Un repentino e terribile silenzio piomba sulla conversazione. Eppure solo un attimo prima lei e lui parlavano del più e del meno con una certa nonchalance, discutevano amabilmente del tempo, dell’età, del lavoro, del significato della parola «coprifuoco», roba così. Poi di colpo sono finiti gli argomenti come una pistola che s’inceppa all’improvviso, così è arrivata la pesante cappa di silenzio a prendersi la scena. Ora sia lui che lei cercano in giro per la mente qualcosa di sensato da dire. Ma niente, non succede niente. I due, presi da un certo disagio, girano il capo di qua e di là alla ricerca di un altrove impossibile. Adesso lei afferra una ciocca di capelli guardandoseli con molta attenzione come se cercasse chissà che. Lui, invece, afferra il bicchiere pur sapendo che è vuoto.
Nel frattempo un uomo corpulento sulla trentina entra nel locale, e prima di accomodarsi al bancone e ordinare uno scotch doppio, dà un’occhiata alla coppia con la coda dell’occhio. Ha l’aria di essere un investigatore privato: che non sia il famoso detective Philip Marlowe? Sì, dev’essere proprio lui, anzi è proprio lui. Si è acceso una sigaretta anche se nel 2020 non si può, il barman glielo fa presente ma per lui a quanto pare è ancora il 1939.
L’orologio appeso al muro segna le sette della sera. Lo so perché sono seduto proprio di fianco alla coppia in stato di disagio, vedo le grandi spalle del detective Marlowe, l’orologio è proprio sulla sua testa, cioè di fronte a me. Vedo le smorfie del suo volto spigoloso attraverso lo specchio dietro al bancone. Ho in mano un libro, Il grande sonno, di Raymond Chandler edito da Adelphi edizioni. È ben strano che nel nostro paese esista una casa editrice così rigorosa, così… di un’avanguardia paradossale. Addirittura pare che adesso si sia messa in testa di avviare la pubblicazione di tutte le opere di Chandler: penso che non me ne perderò nemmeno una.

Una nuvola di fumo si espande sul capo di Philip Marlowe mentre la ragazza accanto, strabuzzando gli occhi, prende la decisione di svignarsela salutando goffamente il suo accompagnatore che rimane da solo a fissare il bicchiere vuoto. Marlowe la guarda uscire abbozzando un sorriso, ha ordinato un altro scotch doppio, e si è acceso un’altra sigaretta. È alle prese con una nuova indagine, un ricco signore lo ha incaricato di scovare una persona scomparsa, un irlandese di Clonmel, un certo Rusty Regan.

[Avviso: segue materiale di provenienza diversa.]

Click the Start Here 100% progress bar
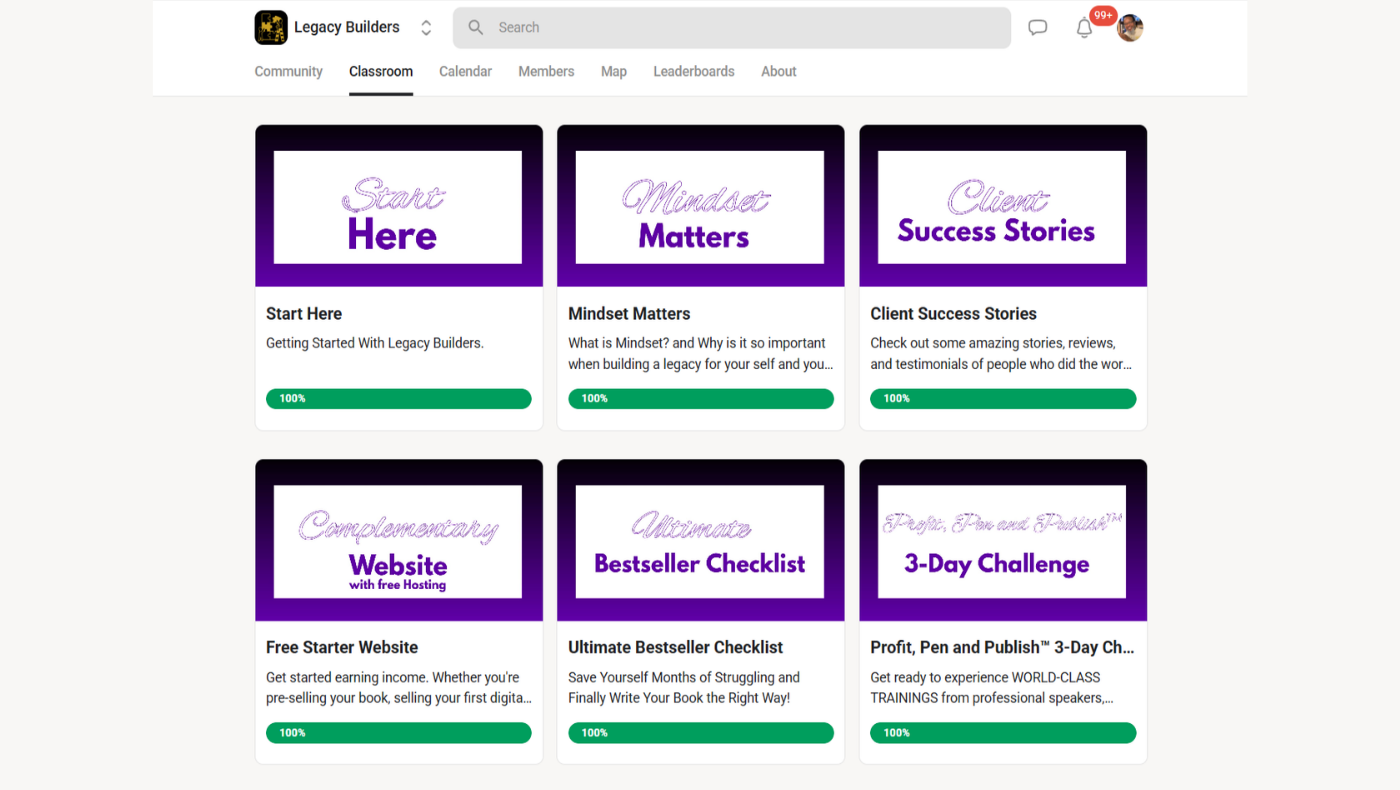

Lo so perché c’è scritto nel libro che ho tra le mani.
Il ragazzo rimasto solo al tavolo di fianco al mio respira profondamente. Marlowe, invece, si è scolato il suo scotch doppio tutto d’un fiato. Ora ha lo sguardo fisso nel vuoto, forse sta pensando al caso da risolvere, oppure riflette sul grande sonno, quello che si dorme quando si è morti, o forse sta pensando alle labbra gelide di chioma d’argento che non bacerà mai più…
D’un tratto i miei occhi e quelli di Marlowe s’incontrano attraverso lo specchio, distolgo lo sguardo in un batter d’occhi.